A schematic of the meaning-making process in organisms. Thanks to Lou Goldberg for creating the figure, which is based on the work of Antonio Damasio and colleagues on what they termed the “anatomic substrate” and “physiological mechanisms” of face recognition and word and concept retrieval (Damasio et al. 1982, Damasio et al. 2004)

This figure depicts the structure of a neural pathway that supports the process by which a salient feature of the environment leads to a meaningful action that is adaptive to the organism. On our account, there are 3 main features of the meaning-making process in organisms with brains. They are 1) the environmental features that are salient to the organism for survival reasons, 2) the representations, within the organism’s brain, of those salient features of the environment (which we call brain-objects (see Swan and Goldberg, 2010)), and 3) the adaptive action taken by the organism that results from this entire process. We opted to talk about meaning-making instead of meaning because we believe it is a more useful concept in the context of living organisms and how they go about their business in the world. We see meaning-making as pertinent to the field of biosemiotics because it encompasses living organisms from simplest to most complex.

In our description of the meaning-making process, brain-objects are the neurobiological intermediary between the environment and the consequent organismic behavior. These brain-objects (which are explained in much greater detail in our 2010 publication) have 4 essential features: 1) they are the foundational neurobiological symbols essential to the meaning-making process in organisms, 2) they are comprised of subsets of neurons that represent salient features of the environment, 3) they are real, spatiotemporal objects, 4) they are necessary for the successful performance of consequent adaptive motor acts.

Although our current research focus is the transition from simpler forms of animal mindedness to the particularly human kind of mindedness, this is only one facet of the philosophical and scientific endeavor of understanding the nature of organic mindedness in the natural world; there are many more facets to explore. This special issue makes a contribution to this set of questions by including contributions from philosophy, computer science, biology, astrobiology, physiology and medicine.

The issue’s contents are pluralistic; it follows suit with the tradition established by Marcello Barbieri in welcoming various viewpoints on mindedness to the table. One element that most of the papers in this special issue have in common is their adherence to the principle, endorsed by philosopher John Searle, and reflected in our own philosophical writings, that the phenomenon of mindedness, including the peculiarities of human mindedness, is a biological phenomenon.

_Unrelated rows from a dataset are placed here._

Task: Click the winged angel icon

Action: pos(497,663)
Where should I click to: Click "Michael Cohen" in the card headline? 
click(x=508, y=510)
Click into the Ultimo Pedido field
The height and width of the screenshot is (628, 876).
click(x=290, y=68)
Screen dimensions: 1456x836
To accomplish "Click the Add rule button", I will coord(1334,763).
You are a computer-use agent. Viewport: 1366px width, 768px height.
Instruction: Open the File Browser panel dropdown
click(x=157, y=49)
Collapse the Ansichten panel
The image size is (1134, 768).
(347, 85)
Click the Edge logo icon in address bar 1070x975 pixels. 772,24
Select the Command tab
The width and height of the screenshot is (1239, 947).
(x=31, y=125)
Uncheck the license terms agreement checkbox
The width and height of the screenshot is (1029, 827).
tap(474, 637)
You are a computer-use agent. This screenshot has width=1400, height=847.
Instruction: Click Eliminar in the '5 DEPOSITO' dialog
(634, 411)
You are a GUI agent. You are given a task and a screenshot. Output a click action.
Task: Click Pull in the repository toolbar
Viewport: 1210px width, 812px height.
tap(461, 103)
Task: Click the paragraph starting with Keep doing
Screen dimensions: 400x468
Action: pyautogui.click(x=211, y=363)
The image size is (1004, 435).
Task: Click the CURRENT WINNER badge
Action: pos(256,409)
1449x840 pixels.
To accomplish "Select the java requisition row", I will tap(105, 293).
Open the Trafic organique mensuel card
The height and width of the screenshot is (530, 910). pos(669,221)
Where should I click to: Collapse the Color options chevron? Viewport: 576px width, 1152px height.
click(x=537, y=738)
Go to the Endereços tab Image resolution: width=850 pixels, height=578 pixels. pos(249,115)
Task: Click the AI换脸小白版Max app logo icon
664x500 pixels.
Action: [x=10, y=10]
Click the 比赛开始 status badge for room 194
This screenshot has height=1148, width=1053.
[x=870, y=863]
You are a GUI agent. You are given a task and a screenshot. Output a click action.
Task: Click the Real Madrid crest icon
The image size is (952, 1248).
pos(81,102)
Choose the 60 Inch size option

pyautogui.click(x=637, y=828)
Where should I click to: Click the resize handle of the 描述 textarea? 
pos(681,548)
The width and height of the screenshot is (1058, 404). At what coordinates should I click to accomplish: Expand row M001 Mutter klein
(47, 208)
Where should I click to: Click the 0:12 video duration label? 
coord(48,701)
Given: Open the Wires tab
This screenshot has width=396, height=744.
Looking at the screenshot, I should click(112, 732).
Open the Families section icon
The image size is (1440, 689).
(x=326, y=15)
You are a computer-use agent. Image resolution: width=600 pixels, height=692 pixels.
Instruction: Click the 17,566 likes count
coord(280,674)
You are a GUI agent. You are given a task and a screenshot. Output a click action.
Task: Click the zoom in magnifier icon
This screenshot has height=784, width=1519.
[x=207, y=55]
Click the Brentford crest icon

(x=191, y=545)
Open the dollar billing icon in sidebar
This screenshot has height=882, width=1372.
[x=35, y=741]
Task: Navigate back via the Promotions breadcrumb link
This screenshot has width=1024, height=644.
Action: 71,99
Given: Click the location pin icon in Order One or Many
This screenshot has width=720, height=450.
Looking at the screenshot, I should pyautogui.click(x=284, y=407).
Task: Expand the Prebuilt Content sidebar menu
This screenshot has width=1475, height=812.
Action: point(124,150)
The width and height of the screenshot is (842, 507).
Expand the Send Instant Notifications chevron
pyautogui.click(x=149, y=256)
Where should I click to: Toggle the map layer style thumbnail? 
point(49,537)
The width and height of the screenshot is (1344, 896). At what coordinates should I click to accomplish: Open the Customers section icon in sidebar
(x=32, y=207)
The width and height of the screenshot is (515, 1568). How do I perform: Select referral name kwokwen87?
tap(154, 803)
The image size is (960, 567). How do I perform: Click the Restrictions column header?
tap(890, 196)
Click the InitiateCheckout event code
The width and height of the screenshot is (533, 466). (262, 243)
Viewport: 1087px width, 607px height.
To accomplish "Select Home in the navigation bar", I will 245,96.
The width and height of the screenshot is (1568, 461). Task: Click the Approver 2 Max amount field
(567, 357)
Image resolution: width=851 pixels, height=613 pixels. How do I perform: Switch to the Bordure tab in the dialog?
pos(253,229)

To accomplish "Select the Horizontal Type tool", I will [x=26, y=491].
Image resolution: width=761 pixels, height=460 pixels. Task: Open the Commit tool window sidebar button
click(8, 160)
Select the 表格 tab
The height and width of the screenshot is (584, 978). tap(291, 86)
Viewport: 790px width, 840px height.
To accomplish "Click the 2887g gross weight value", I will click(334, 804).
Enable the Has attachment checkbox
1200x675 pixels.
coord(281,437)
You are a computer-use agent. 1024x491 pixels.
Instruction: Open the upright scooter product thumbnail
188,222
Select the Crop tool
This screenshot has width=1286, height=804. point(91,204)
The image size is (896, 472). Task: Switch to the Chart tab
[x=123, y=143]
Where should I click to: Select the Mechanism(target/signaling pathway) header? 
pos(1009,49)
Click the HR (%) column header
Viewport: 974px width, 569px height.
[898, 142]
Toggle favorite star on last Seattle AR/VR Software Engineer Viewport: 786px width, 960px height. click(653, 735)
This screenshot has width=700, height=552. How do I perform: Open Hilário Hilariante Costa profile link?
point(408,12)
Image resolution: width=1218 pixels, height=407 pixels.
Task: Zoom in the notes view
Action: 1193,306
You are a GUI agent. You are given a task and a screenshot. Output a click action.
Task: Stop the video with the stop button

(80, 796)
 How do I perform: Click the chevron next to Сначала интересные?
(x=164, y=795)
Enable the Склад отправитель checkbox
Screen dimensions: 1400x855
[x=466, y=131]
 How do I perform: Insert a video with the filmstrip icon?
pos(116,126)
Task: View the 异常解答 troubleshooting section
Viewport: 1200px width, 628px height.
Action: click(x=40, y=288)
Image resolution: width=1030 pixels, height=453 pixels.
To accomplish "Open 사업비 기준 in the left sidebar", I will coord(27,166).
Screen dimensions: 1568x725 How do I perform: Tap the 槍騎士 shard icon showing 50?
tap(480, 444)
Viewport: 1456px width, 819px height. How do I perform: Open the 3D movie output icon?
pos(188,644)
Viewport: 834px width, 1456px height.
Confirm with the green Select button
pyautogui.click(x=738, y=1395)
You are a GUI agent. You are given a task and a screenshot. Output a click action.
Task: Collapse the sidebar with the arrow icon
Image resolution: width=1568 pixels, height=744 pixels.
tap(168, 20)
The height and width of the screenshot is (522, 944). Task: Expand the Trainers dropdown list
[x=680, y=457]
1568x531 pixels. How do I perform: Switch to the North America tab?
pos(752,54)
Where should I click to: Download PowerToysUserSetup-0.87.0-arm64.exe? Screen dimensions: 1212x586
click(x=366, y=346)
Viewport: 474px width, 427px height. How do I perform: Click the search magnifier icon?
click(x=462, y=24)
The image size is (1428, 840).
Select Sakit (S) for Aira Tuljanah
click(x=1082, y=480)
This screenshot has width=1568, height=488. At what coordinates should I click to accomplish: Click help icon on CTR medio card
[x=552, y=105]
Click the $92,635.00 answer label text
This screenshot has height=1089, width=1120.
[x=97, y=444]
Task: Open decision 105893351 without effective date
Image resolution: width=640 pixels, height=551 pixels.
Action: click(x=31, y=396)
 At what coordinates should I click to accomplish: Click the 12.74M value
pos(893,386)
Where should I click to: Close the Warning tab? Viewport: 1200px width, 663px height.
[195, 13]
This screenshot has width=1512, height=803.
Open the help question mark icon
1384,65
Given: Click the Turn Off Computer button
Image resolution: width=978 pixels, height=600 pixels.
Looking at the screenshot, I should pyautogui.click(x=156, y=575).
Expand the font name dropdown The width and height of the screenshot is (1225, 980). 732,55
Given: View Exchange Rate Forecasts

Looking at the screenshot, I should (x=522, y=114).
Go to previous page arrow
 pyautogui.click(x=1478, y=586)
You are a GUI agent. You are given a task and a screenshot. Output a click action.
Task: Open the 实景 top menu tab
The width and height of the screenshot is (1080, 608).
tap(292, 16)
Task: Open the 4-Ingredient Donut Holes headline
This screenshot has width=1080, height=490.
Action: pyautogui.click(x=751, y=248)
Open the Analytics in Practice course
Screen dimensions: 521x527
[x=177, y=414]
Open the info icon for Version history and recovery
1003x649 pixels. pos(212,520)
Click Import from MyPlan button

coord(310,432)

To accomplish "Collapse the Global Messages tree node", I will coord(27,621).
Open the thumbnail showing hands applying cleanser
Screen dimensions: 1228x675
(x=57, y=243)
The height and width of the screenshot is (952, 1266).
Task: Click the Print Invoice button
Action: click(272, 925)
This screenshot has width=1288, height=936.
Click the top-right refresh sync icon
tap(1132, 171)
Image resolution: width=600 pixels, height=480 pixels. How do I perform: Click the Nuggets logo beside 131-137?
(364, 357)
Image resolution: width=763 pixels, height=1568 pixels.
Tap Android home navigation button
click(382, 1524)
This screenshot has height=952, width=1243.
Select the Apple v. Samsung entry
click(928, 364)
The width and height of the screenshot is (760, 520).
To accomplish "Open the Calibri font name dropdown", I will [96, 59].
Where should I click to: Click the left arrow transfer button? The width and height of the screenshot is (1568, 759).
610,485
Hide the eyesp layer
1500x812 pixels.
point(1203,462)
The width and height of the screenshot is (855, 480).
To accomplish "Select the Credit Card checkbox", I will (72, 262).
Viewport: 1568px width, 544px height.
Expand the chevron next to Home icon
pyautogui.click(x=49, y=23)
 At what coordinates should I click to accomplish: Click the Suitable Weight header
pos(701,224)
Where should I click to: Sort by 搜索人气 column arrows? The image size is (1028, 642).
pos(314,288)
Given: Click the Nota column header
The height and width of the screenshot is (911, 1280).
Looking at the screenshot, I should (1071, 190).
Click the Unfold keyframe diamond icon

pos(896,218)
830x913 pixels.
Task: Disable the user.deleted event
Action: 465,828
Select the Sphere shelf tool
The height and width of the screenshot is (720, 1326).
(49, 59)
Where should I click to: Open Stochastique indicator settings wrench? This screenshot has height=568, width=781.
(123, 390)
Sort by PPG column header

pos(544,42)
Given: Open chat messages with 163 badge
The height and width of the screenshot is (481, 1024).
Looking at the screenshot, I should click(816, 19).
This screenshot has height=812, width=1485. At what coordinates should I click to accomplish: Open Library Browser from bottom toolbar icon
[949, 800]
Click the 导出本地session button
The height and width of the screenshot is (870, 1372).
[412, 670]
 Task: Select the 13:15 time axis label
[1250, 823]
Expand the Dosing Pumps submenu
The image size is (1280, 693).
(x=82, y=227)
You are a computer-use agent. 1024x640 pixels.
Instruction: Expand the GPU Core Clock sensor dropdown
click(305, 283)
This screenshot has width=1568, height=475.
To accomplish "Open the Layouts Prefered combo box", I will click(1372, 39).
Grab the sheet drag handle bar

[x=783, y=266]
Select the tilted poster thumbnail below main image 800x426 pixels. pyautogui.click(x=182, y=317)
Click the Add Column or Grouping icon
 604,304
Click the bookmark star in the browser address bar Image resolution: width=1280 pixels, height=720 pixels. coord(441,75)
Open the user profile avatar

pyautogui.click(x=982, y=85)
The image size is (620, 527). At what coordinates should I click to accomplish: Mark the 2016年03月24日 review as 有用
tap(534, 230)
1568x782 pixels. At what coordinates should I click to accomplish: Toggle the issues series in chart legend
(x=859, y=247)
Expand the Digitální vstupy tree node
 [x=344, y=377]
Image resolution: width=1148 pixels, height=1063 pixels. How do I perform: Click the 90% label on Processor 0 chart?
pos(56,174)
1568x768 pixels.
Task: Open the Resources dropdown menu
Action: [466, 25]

The papers in this issue have been arranged to highlight their overlapping themes. In many places, some papers offer support for one another, while others offer different perspectives on the same topic. These topics include: the initial framing of the question of mindedness (Gautam and Kak, and Newsome); the relationship between mindedness and learning (Bueno and Cardenas-Garcia); the relationship between human and non-human mindedness (Beever and Cisney, Kawade, Villalobos, and Vitti); and the connection between mind and life in general (Gill and Grandpierre).